Duration of Approval: 180 days (6 months)

Continuation Criteria for Approval: 

  1. The patient was approved through Blue Cross NC initial criteria for approval; OR 
  2. The patient would have met initial criteria for approval at the time they started therapy [medical record documentation required]; AND 
  3. For patients with a diagnosis of paroxysmal nocturnal hemoglobinuria (PNH):
    1. The patient has had either stabilization or improvement of symptoms from baseline while using the requested agent, as demonstrated by the following [medical record documentation required]: 
      1. Significant reduction in transfusion requirements [medical record documentation required]; AND
      2. No thromboembolism events persisting while using the requested agent [medical record documentation required]; AND 
    2. The patient will NOT be using the requested agent in combination with another complement inhibitor used to treat PNH (e.g., eculizumab, iptacopan, pegcetacoplan) [medical record documentation required]; OR 
  4. For patients with a diagnosis of atypical hemolytic uremic syndrome (aHUS):
    1. The patient has demonstrated a positive clinical response as measured by hematological parameters or thrombotic microangiopathy (TMA) response while using the requested agent [medical record documentation required]; AND 
    2.  The patient will NOT be using the requested agent in combination with another complement inhibitor used to treat aHUS (e.g., eculizumab) [medical record documentation required]; OR
  5. For patients with a diagnosis of generalized myasthenia gravis (gMG):
    1. The patient has demonstrated clinical benefit with the requested agent (e.g., improved MG-ADL total score, improved quantitative myasthenia gravis total score) [medical record documentation required]; OR
  6. For patients with a diagnosis of neuromyelitis optica spectrum disorder (NMOSD):
    1. The patient has had a positive clinical response while using the requested agent, as demonstrated by disease stabilization or improvement (e.g., reduced number of relapses, improvement or stabilization of vision or paralysis) [medical record documentation required]; AND 
    2. The patient will NOT be using the requested agent in combination with another biologic immunomodulator agent used to treat NMOSD (e.g., eculizumab, inebilizumab, satralizumab) [medical record documentation required]; AND 
  7. The patient is revaccinated according to current medical guidelines for vaccine use while on therapy with the requested agent; AND
  8. The requested quantity does NOT exceed the maximum units allowed for the duration of approval (see table below); AND
  9. For requests for injection or infusion administration of the requested medication in an inpatient or outpatient hospital setting, Site of Care Criteria applies (outlined below)*

Duration of Approval: 365 days (1 year)

FDA Label Reference

MedicationIndicationDosing1HCPCSMaximum Units Allowed for Duration of Approval
ravulizumab-cwvz (Ultomiris® ) intravenous (IV) infusion

PNH in patients ≥1 month old weighing ≥5 kg

aHUS in patients ≥1 month old weighing ≥5 kg

gMG or NMOSD in adults weighing ≥40 kg

Loading and maintenance dosing are weight-based and maintenance doses (MD) are to start 2 weeks after loading dose (LD) at the following regimen:

5 to < 10 kg: 600 mg LD followed by MD of 300 mg every 4 weeks

10 to < 20 kg: 600 mg LD followed by MD of 600 mg every 4 weeks

20 to < 30 kg: 900 mg LD followed by MD of 2,100 mg every 8 weeks

30 to < 40 kg: 1,200 mg LD followed by MD of 2,700 mg every 8 weeks

40 to < 60 kg: 2,400 mg LD followed by MD of 3,000 mg every 8 weeks

60 to < 100 kg: 2,700 mg LD followed by MD of 3,300 mg every 8 weeks

≥100 kg: 3,000 mg LD followed by MD of 3,600 mg every 8 weeks

For patients currently treated with eculizumab, LD should be administered at time of next scheduled eculizumab dose.

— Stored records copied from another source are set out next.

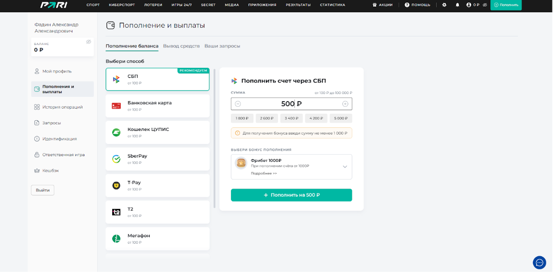Viewport: 554px width, 278px height.
Task: Select the 1 800 ₽ quick amount
Action: pos(242,118)
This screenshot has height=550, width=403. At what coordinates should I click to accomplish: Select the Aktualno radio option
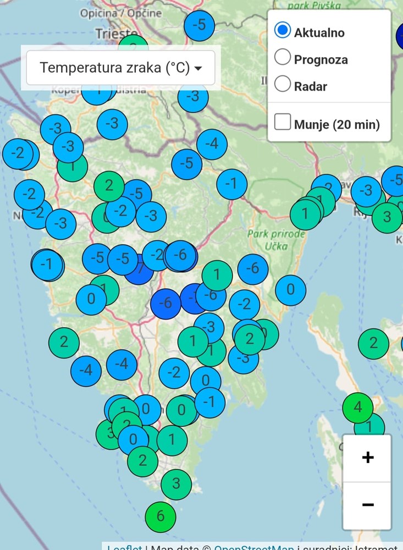pos(283,31)
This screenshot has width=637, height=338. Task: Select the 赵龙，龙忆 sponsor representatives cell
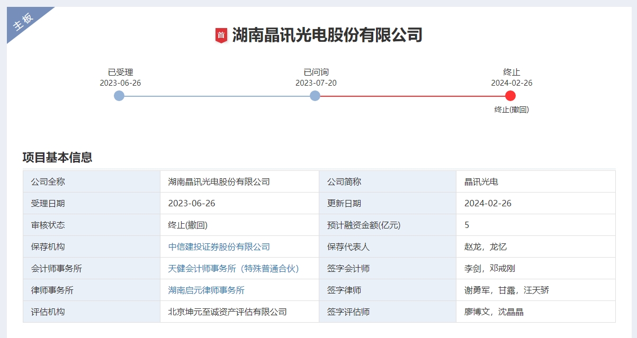486,247
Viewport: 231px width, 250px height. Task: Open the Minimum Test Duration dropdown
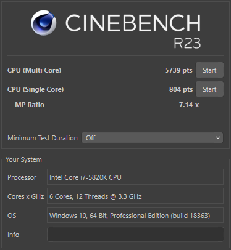coord(152,138)
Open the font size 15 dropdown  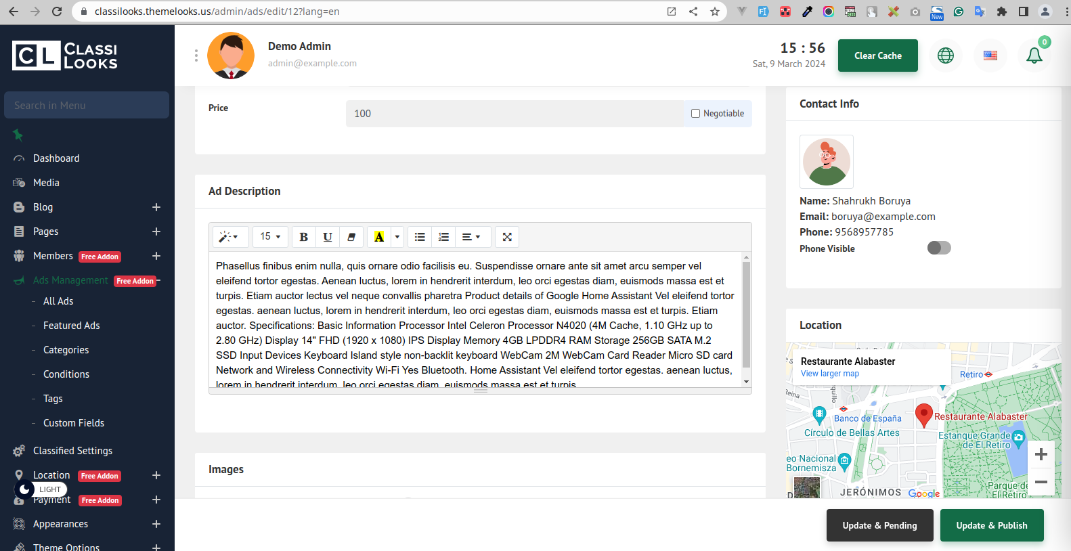(270, 237)
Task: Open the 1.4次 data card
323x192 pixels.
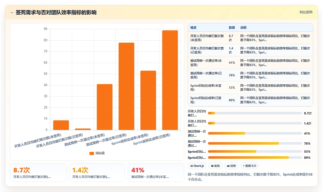Action: pos(97,173)
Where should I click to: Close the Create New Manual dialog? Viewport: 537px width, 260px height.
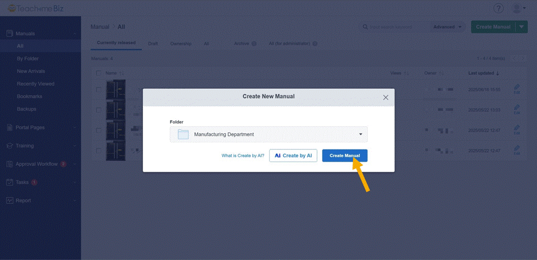[x=385, y=98]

 Loading and maintenance dosing are weight-based and maintenance doses (MD) are to start 2 weeks after loading dose (LD) at the following regimen:

40 to < 60 kg: 2,400 mg LD followed by MD of 3,000 mg every 8 weeks

60 to < 100 kg: 2,700 mg LD followed by MD of 3,300 mg every 8 weeks

≥100 kg: 3,000 mg LD followed by MD of 3,600 mg every 8 weeks

For patients currently treated with eculizumab, LD should be administered at time of next scheduled eculizumab dose.

J1303

Initial: 1,590

Continuation: 2,310

Site of Care Medical Necessity Criteria

  1. For requests for injection or infusion administration in an inpatient setting, the injection or infusion may be given if the above medical necessity criteria are met AND the inpatient admission is NOT for the sole purpose of administering the injection or infusion; OR 
  2. For requests for injection or infusion administration in an outpatient hospital setting, the injection or infusion may be given if the above medical necessity criteria are met AND ONE of the following must be met:
    1. History of mild adverse events that have not been successfully managed through mild pre-medication (e.g., diphenhydramine, acetaminophen, steroids, fluids, etc.); OR 
    2. Inability to physically and cognitively adhere to the treatment schedule and regimen complexity; OR 
    3. New to therapy, defined as initial injection or infusion OR less than 3 months since initial injection or infusion; OR 
    4. Re-initiation of therapy, defined as ONE of the following: 
      1. First injection or infusion after 6 months of no injections or infusions for drugs with an approved dosing interval less than 6 months duration; OR
      2. First injection or infusion after at least a 1-month gap in therapy outside of the approved dosing interval for drugs requiring every 6 months dosing duration; OR
    5. Requirement of a change in the requested restricted product formulation; AND
  3. If the Site of Care Medical Necessity Criteria in #1 or #2 above are not met, the injection or infusion will be administered in a home-based infusion or physician office setting with or without supervision by a certified healthcare professional.

References:

all information referenced is from FDA package insert unless otherwise noted below. 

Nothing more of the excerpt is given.